◆ Problem requirements ◆
Return every one of the entries below word for word, with no changes at all.

◆ Data shown ◆
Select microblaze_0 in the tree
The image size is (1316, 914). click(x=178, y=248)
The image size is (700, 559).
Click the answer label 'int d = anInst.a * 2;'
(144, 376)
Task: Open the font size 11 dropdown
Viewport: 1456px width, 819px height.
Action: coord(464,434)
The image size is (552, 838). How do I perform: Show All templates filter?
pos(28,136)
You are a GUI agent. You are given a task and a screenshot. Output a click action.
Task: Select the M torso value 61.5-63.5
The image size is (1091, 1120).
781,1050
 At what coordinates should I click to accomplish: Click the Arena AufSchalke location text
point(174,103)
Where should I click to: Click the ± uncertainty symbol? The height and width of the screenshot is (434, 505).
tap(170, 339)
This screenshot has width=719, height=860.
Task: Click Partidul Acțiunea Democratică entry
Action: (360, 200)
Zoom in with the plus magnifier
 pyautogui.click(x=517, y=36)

◆ Result ◆
Select microblaze_0 in the tree
The image size is (1316, 914). click(x=178, y=248)
The image size is (700, 559).
Click the answer label 'int d = anInst.a * 2;'
(144, 376)
Task: Open the font size 11 dropdown
Viewport: 1456px width, 819px height.
Action: coord(464,434)
The image size is (552, 838). How do I perform: Show All templates filter?
pos(28,136)
You are a GUI agent. You are given a task and a screenshot. Output a click action.
Task: Select the M torso value 61.5-63.5
The image size is (1091, 1120).
781,1050
 At what coordinates should I click to accomplish: Click the Arena AufSchalke location text
point(174,103)
Where should I click to: Click the ± uncertainty symbol? The height and width of the screenshot is (434, 505).
tap(170, 339)
This screenshot has width=719, height=860.
Task: Click Partidul Acțiunea Democratică entry
Action: (360, 200)
Zoom in with the plus magnifier
 pyautogui.click(x=517, y=36)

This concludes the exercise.